### TEXTE FOURNI

--- --- ---

Pour les Parents : Les parents présents avaient déjà des connaissance sur le sujet. Avec cet atelier, ils ont pu se rassurer, renforcer leurs compétences et leurs vigilances dans ce domaine. Une des mamans présente a expliqué qu’elle a aussi « découvert des applications utilisées par nos ados que je ne connaissais pas et leur utilité car
elles peuvent évoluer rapidement par effet de mode et surtout techniquement. C’est un biais utile pour partager des moments ensemble sur un terrain qui les intéresse et qu’ils maîtrisent souvent mieux que nous ». Un autre parent a pu conclure l’atelier par un « c’est toujours plus vrai quand c’est une autre personne qui le dit ! ».
Pour les professionnels : Les intervenants porteur du projet ont pu découvrir les différents sites ou applications utilisés par les ados. Ils ont pu mieux comprendre l’utilisation que les jeunes accompagnées avaient des réseaux sociaux et plus généralement leurs usages du numérique. Ces ateliers leur ont donné de la matière pour en reparler dans les accompagnements si nécessaire et pour partager ces éléments en équipe. Ils se sont également rendus compte que ces ateliers ont été sources d’échanges au sein des familles.
Une réelle réussite et un vrai travail d’équipe.
Ces ateliers ont répondu aux objectifs de départ et bien au-delà car ils ont permis de recréer du lien dans les familles, de redonner du sens dans les accompagnements éducatifs autour de ces sujets. Les ateliers tels qu’ils ont été présentés sont un exemple concret de pratique éducative autours du numérique. Cette expérience montre, aussi la nécessité que nous avons en tant que travailleurs sociaux de se questionner sur ces problématiques et d’accompagner les publics. D’où l’importance lors des assises du CNAEMO de prendre le temps d’expliquer en détails ce que peut engager un travailleur social dans le cadre d’un accompagnement spécialisé.
« Faisons preuve d’innovation et d’audace dans nos approches ! »

--- --- ---

### DONNÉES
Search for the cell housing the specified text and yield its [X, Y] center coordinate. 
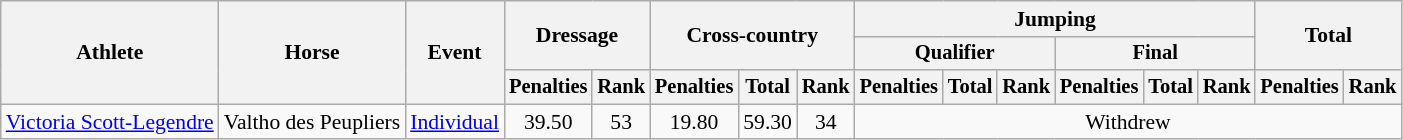
Cross-country [752, 36]
Horse [312, 52]
Victoria Scott-Legendre [110, 122]
Withdrew [1128, 122]
Final [1155, 54]
Individual [454, 122]
59.30 [768, 122]
19.80 [694, 122]
Jumping [1056, 19]
34 [826, 122]
53 [621, 122]
Athlete [110, 52]
39.50 [548, 122]
Dressage [577, 36]
Qualifier [955, 54]
Valtho des Peupliers [312, 122]
Event [454, 52]
Return [X, Y] of the center of cell containing provided text 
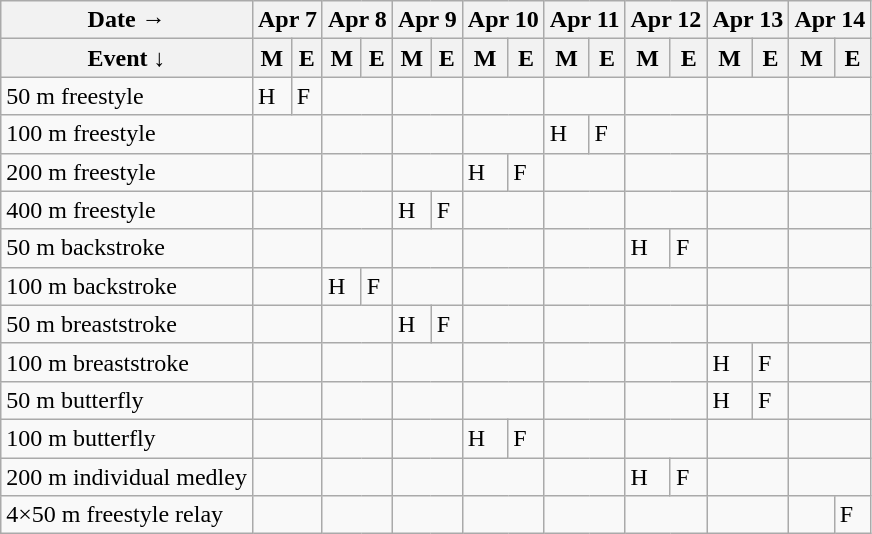
Apr 10 [503, 20]
Apr 11 [584, 20]
Apr 9 [427, 20]
Apr 7 [287, 20]
200 m freestyle [127, 172]
400 m freestyle [127, 210]
Apr 8 [357, 20]
Date → [127, 20]
Apr 13 [748, 20]
100 m freestyle [127, 134]
100 m breaststroke [127, 362]
50 m backstroke [127, 248]
4×50 m freestyle relay [127, 515]
Apr 12 [666, 20]
50 m butterfly [127, 400]
Apr 14 [830, 20]
100 m backstroke [127, 286]
50 m breaststroke [127, 324]
50 m freestyle [127, 96]
200 m individual medley [127, 477]
Event ↓ [127, 58]
100 m butterfly [127, 438]
Return [X, Y] of the center of cell containing provided text 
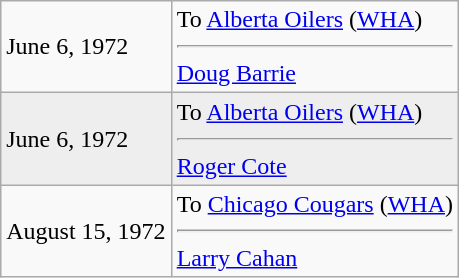
To Alberta Oilers (WHA)Roger Cote [314, 139]
To Alberta Oilers (WHA)Doug Barrie [314, 47]
August 15, 1972 [86, 231]
To Chicago Cougars (WHA)Larry Cahan [314, 231]
Output the (x, y) coordinate of the center of the cell containing the given text.  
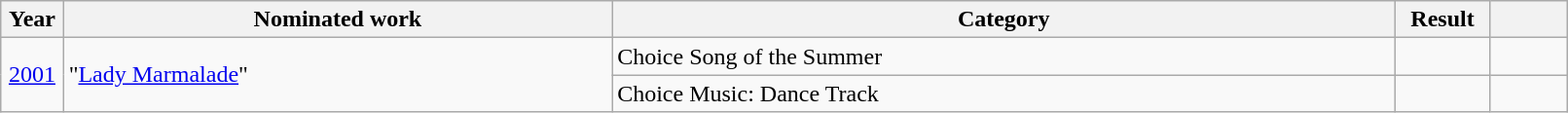
Choice Song of the Summer (1004, 56)
Category (1004, 19)
Choice Music: Dance Track (1004, 93)
Nominated work (338, 19)
Result (1442, 19)
Year (32, 19)
2001 (32, 75)
"Lady Marmalade" (338, 75)
Find where the given text appears and provide that cell's center as [X, Y] coordinate. 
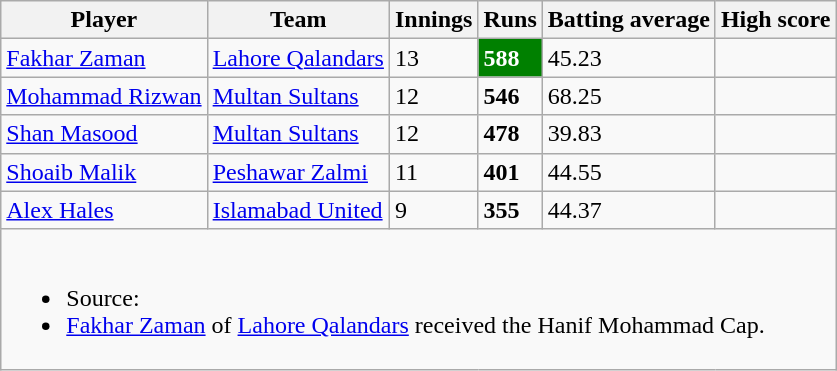
Shoaib Malik [104, 172]
68.25 [628, 96]
11 [433, 172]
Team [298, 20]
13 [433, 58]
Fakhar Zaman [104, 58]
Player [104, 20]
Batting average [628, 20]
44.55 [628, 172]
Peshawar Zalmi [298, 172]
Innings [433, 20]
Shan Masood [104, 134]
High score [776, 20]
39.83 [628, 134]
Islamabad United [298, 210]
44.37 [628, 210]
Runs [510, 20]
401 [510, 172]
Source: Fakhar Zaman of Lahore Qalandars received the Hanif Mohammad Cap. [418, 299]
Alex Hales [104, 210]
355 [510, 210]
588 [510, 58]
Lahore Qalandars [298, 58]
478 [510, 134]
Mohammad Rizwan [104, 96]
45.23 [628, 58]
546 [510, 96]
9 [433, 210]
Pinpoint the cell where the given text exists, returning its (X, Y) midpoint coordinate. 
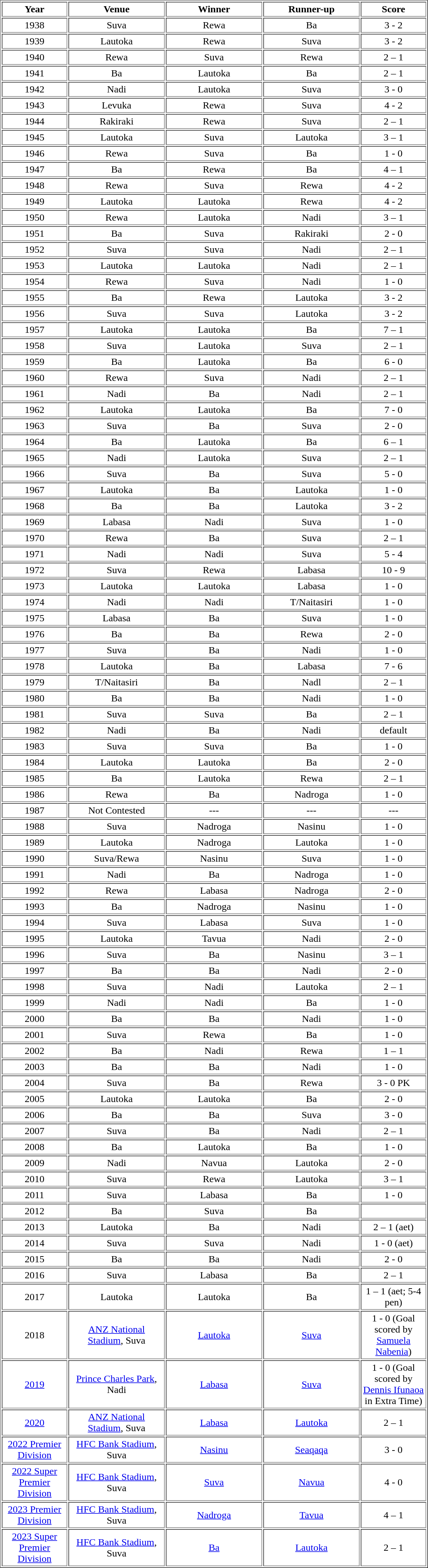
1944 (35, 122)
2016 (35, 1276)
1 - 0 (Goal scored by Dennis Ifunaoa in Extra Time) (394, 1385)
1973 (35, 586)
1981 (35, 715)
2001 (35, 1035)
1938 (35, 25)
Levuka (116, 105)
1980 (35, 699)
2005 (35, 1099)
2022 Super Premier Division (35, 1483)
1950 (35, 218)
Score (394, 9)
1960 (35, 378)
1951 (35, 234)
1993 (35, 907)
2 – 1 (aet) (394, 1228)
1976 (35, 635)
1992 (35, 891)
1990 (35, 859)
1987 (35, 811)
2003 (35, 1067)
2019 (35, 1385)
2014 (35, 1244)
1958 (35, 346)
1959 (35, 362)
2015 (35, 1260)
1962 (35, 410)
1986 (35, 795)
default (394, 731)
7 - 0 (394, 410)
1984 (35, 763)
2009 (35, 1164)
1964 (35, 442)
1988 (35, 827)
1994 (35, 923)
1941 (35, 73)
2004 (35, 1084)
1983 (35, 747)
1999 (35, 1003)
7 - 6 (394, 667)
1940 (35, 58)
2000 (35, 1020)
1968 (35, 507)
2018 (35, 1335)
1947 (35, 169)
Prince Charles Park, Nadi (116, 1385)
Winner (214, 9)
1978 (35, 667)
1 – 1 (aet; 5-4 pen) (394, 1298)
1955 (35, 298)
1 - 0 (aet) (394, 1244)
1943 (35, 105)
2013 (35, 1228)
2012 (35, 1212)
10 - 9 (394, 571)
2022 Premier Division (35, 1451)
2008 (35, 1148)
1995 (35, 939)
1946 (35, 154)
2020 (35, 1423)
6 - 0 (394, 362)
1 – 1 (394, 1052)
1948 (35, 186)
Year (35, 9)
1961 (35, 394)
1997 (35, 971)
3 - 0 PK (394, 1084)
1989 (35, 843)
1967 (35, 490)
1975 (35, 618)
5 - 4 (394, 554)
1957 (35, 330)
1963 (35, 426)
2006 (35, 1116)
7 – 1 (394, 330)
4 - 0 (394, 1483)
6 – 1 (394, 442)
1 - 0 (Goal scored by Samuela Nabenia) (394, 1335)
1996 (35, 955)
Nadl (311, 682)
5 - 0 (394, 474)
1969 (35, 522)
1970 (35, 539)
2007 (35, 1131)
1971 (35, 554)
1949 (35, 201)
1942 (35, 90)
Suva/Rewa (116, 859)
1979 (35, 682)
Not Contested (116, 811)
2011 (35, 1196)
Runner-up (311, 9)
1998 (35, 988)
1985 (35, 779)
1977 (35, 650)
Venue (116, 9)
2023 Super Premier Division (35, 1549)
2017 (35, 1298)
1952 (35, 250)
1991 (35, 875)
1982 (35, 731)
Seaqaqa (311, 1451)
1956 (35, 314)
1966 (35, 474)
2023 Premier Division (35, 1516)
1965 (35, 458)
1945 (35, 137)
1939 (35, 41)
1953 (35, 266)
2002 (35, 1052)
1972 (35, 571)
2010 (35, 1180)
1974 (35, 603)
1954 (35, 282)
Determine the [x, y] coordinate at the center of the cell enclosing the given text.  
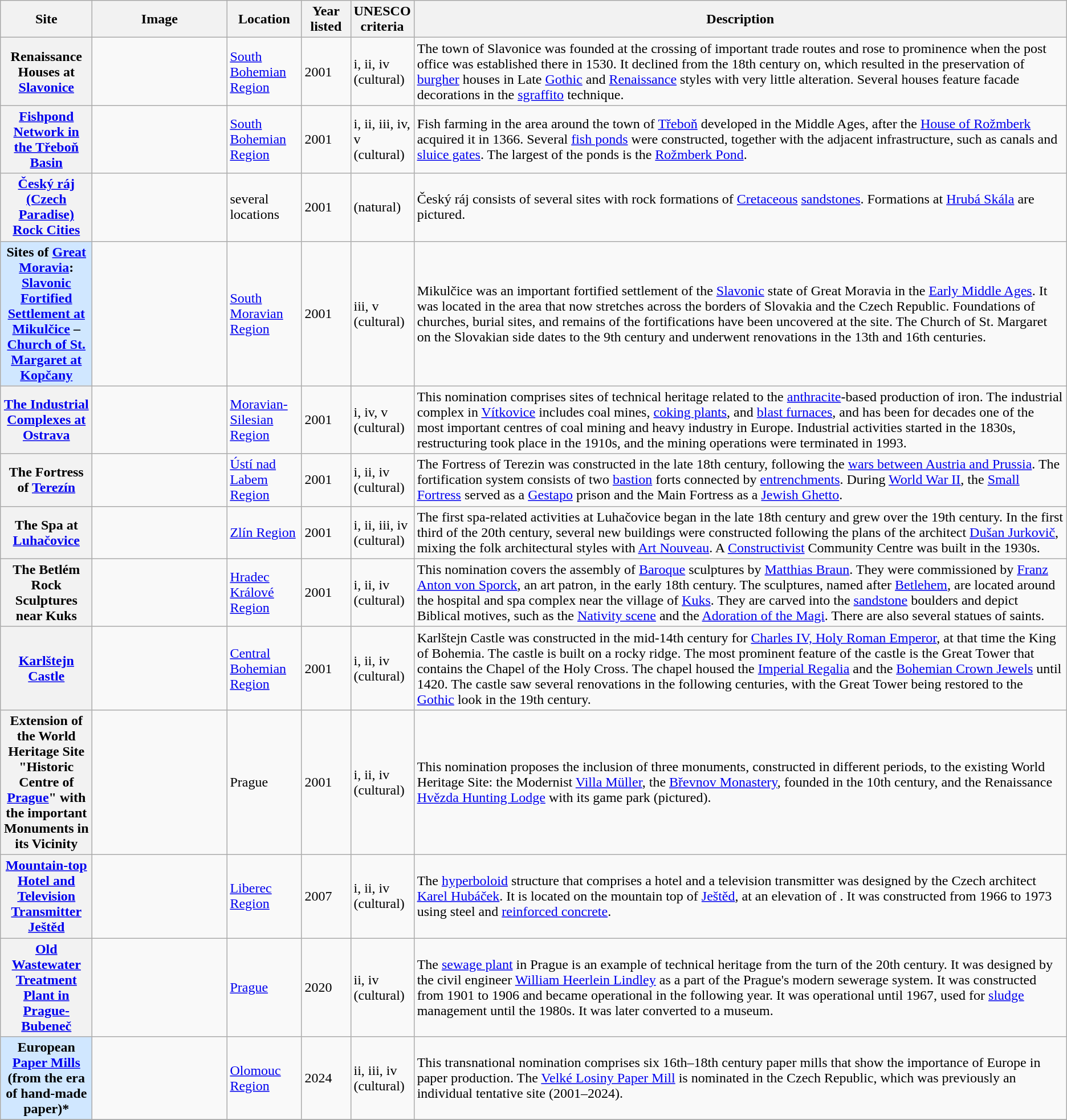
Year listed [326, 19]
Old Wastewater Treatment Plant in Prague-Bubeneč [47, 987]
The Betlém Rock Sculptures near Kuks [47, 593]
UNESCO criteria [382, 19]
South Moravian Region [264, 313]
Central Bohemian Region [264, 668]
iii, v (cultural) [382, 313]
several locations [264, 207]
2024 [326, 1078]
The Spa at Luhačovice [47, 532]
Site [47, 19]
ii, iii, iv (cultural) [382, 1078]
i, ii, iii, iv (cultural) [382, 532]
i, iv, v (cultural) [382, 420]
Mountain-top Hotel and Television Transmitter Ještěd [47, 896]
The Industrial Complexes at Ostrava [47, 420]
Český ráj consists of several sites with rock formations of Cretaceous sandstones. Formations at Hrubá Skála are pictured. [740, 207]
Liberec Region [264, 896]
Český ráj (Czech Paradise) Rock Cities [47, 207]
Zlín Region [264, 532]
Renaissance Houses at Slavonice [47, 72]
Ústí nad Labem Region [264, 480]
Moravian-Silesian Region [264, 420]
ii, iv (cultural) [382, 987]
i, ii, iii, iv, v (cultural) [382, 139]
Location [264, 19]
2007 [326, 896]
(natural) [382, 207]
Extension of the World Heritage Site "Historic Centre of Prague" with the important Monuments in its Vicinity [47, 782]
Fishpond Network in the Třeboň Basin [47, 139]
Image [160, 19]
Sites of Great Moravia: Slavonic Fortified Settlement at Mikulčice – Church of St. Margaret at Kopčany [47, 313]
Olomouc Region [264, 1078]
Description [740, 19]
Hradec Králové Region [264, 593]
Karlštejn Castle [47, 668]
European Paper Mills (from the era of hand-made paper)* [47, 1078]
2020 [326, 987]
The Fortress of Terezín [47, 480]
Detect which cell encompasses the target text, then output its [X, Y] center coordinate. 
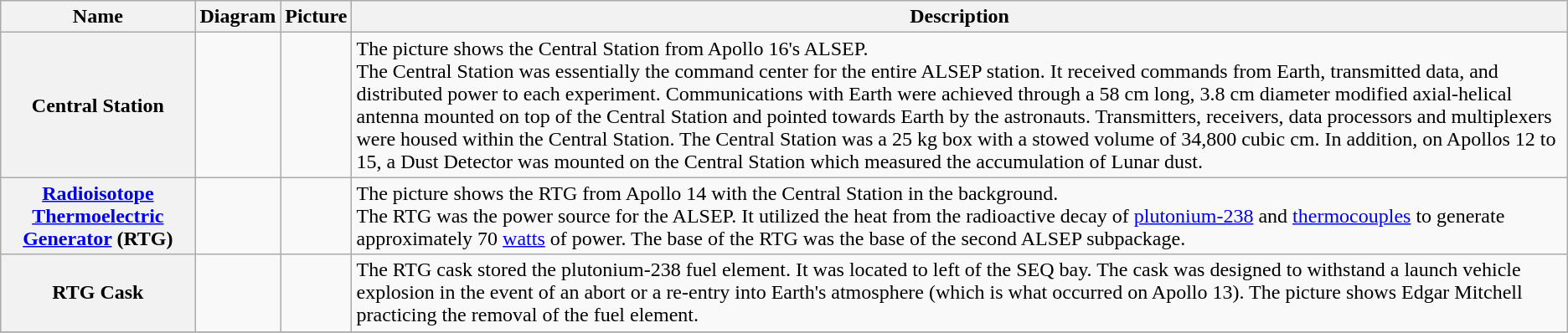
Central Station [98, 106]
Diagram [238, 17]
RTG Cask [98, 293]
Description [960, 17]
Radioisotope Thermoelectric Generator (RTG) [98, 216]
Picture [317, 17]
Name [98, 17]
Detect which cell encompasses the target text, then output its [x, y] center coordinate. 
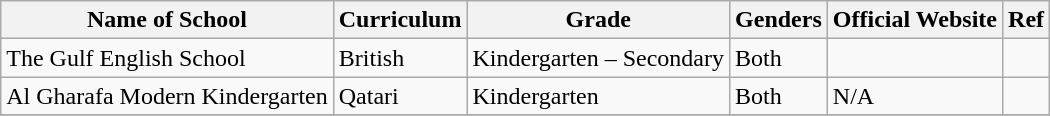
Kindergarten – Secondary [598, 58]
Ref [1026, 20]
Grade [598, 20]
Official Website [914, 20]
Curriculum [400, 20]
Name of School [168, 20]
The Gulf English School [168, 58]
Kindergarten [598, 96]
Genders [779, 20]
N/A [914, 96]
Qatari [400, 96]
Al Gharafa Modern Kindergarten [168, 96]
British [400, 58]
Detect which cell encompasses the target text, then output its [x, y] center coordinate. 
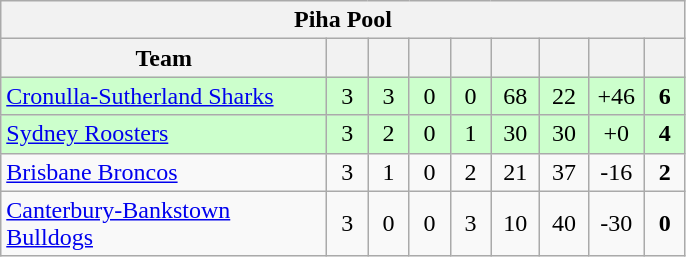
4 [664, 134]
Team [164, 58]
37 [564, 172]
40 [564, 224]
21 [516, 172]
Canterbury-Bankstown Bulldogs [164, 224]
+46 [616, 96]
10 [516, 224]
6 [664, 96]
68 [516, 96]
Brisbane Broncos [164, 172]
Sydney Roosters [164, 134]
Piha Pool [344, 20]
22 [564, 96]
Cronulla-Sutherland Sharks [164, 96]
-30 [616, 224]
+0 [616, 134]
-16 [616, 172]
From the cell containing the given text, extract its center point as [X, Y] coordinate. 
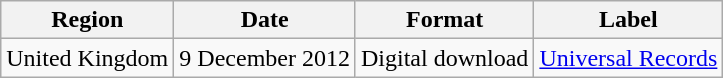
Digital download [444, 58]
Date [265, 20]
Universal Records [628, 58]
Region [88, 20]
Format [444, 20]
9 December 2012 [265, 58]
Label [628, 20]
United Kingdom [88, 58]
Determine the [X, Y] coordinate at the center of the cell enclosing the given text.  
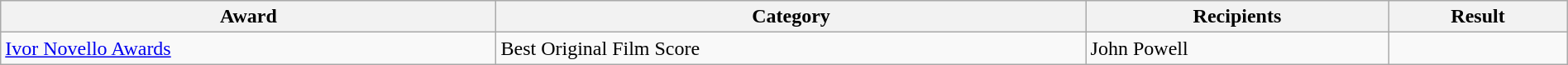
John Powell [1237, 48]
Best Original Film Score [791, 48]
Result [1478, 17]
Category [791, 17]
Ivor Novello Awards [248, 48]
Award [248, 17]
Recipients [1237, 17]
Find where the given text appears and provide that cell's center as (X, Y) coordinate. 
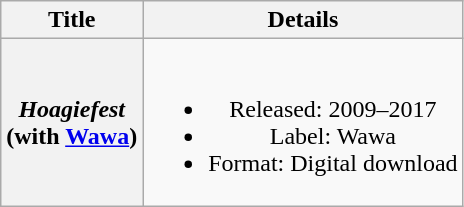
Title (72, 20)
Hoagiefest (with Wawa) (72, 122)
Released: 2009–2017Label: WawaFormat: Digital download (303, 122)
Details (303, 20)
Detect which cell encompasses the target text, then output its [X, Y] center coordinate. 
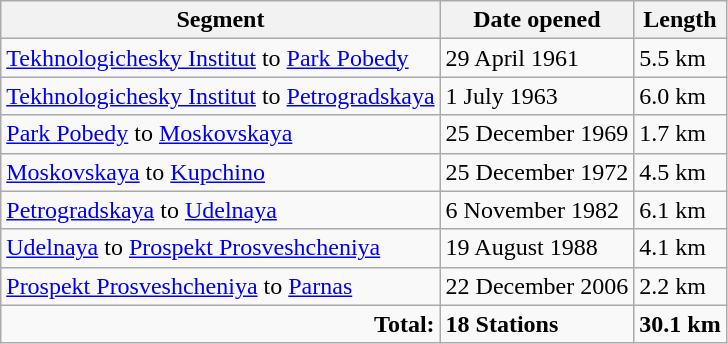
30.1 km [680, 324]
4.1 km [680, 248]
Park Pobedy to Moskovskaya [220, 134]
25 December 1969 [537, 134]
Tekhnologichesky Institut to Park Pobedy [220, 58]
25 December 1972 [537, 172]
5.5 km [680, 58]
Date opened [537, 20]
2.2 km [680, 286]
6.0 km [680, 96]
Prospekt Prosveshcheniya to Parnas [220, 286]
Tekhnologichesky Institut to Petrogradskaya [220, 96]
19 August 1988 [537, 248]
4.5 km [680, 172]
6 November 1982 [537, 210]
Petrogradskaya to Udelnaya [220, 210]
29 April 1961 [537, 58]
18 Stations [537, 324]
Length [680, 20]
1.7 km [680, 134]
22 December 2006 [537, 286]
Udelnaya to Prospekt Prosveshcheniya [220, 248]
6.1 km [680, 210]
Total: [220, 324]
1 July 1963 [537, 96]
Moskovskaya to Kupchino [220, 172]
Segment [220, 20]
Scan for the cell matching the given text and deliver its [x, y] coordinate at center. 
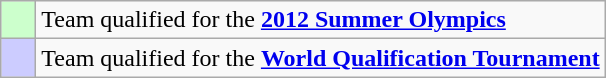
Team qualified for the 2012 Summer Olympics [320, 20]
Team qualified for the World Qualification Tournament [320, 58]
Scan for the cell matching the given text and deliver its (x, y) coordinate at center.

--- --- ---

### CONSIGNE
Recopiez tout ce qui va de « Ces ateliers ont répondu » jusqu'à « d’un accompagnement spécialisé. » dans le texte fourni, en changeant « numérique » en « digital ». Les items n'ont aucun lien avec le texte fourni.

### CORRIGÉ
Ces ateliers ont répondu aux objectifs de départ et bien au-delà car ils ont permis de recréer du lien dans les familles, de redonner du sens dans les accompagnements éducatifs autour de ces sujets. Les ateliers tels qu’ils ont été présentés sont un exemple concret de pratique éducative autours du digital. Cette expérience montre, aussi la nécessité que nous avons en tant que travailleurs sociaux de se questionner sur ces problématiques et d’accompagner les publics. D’où l’importance lors des assises du CNAEMO de prendre le temps d’expliquer en détails ce que peut engager un travailleur social dans le cadre d’un accompagnement spécialisé.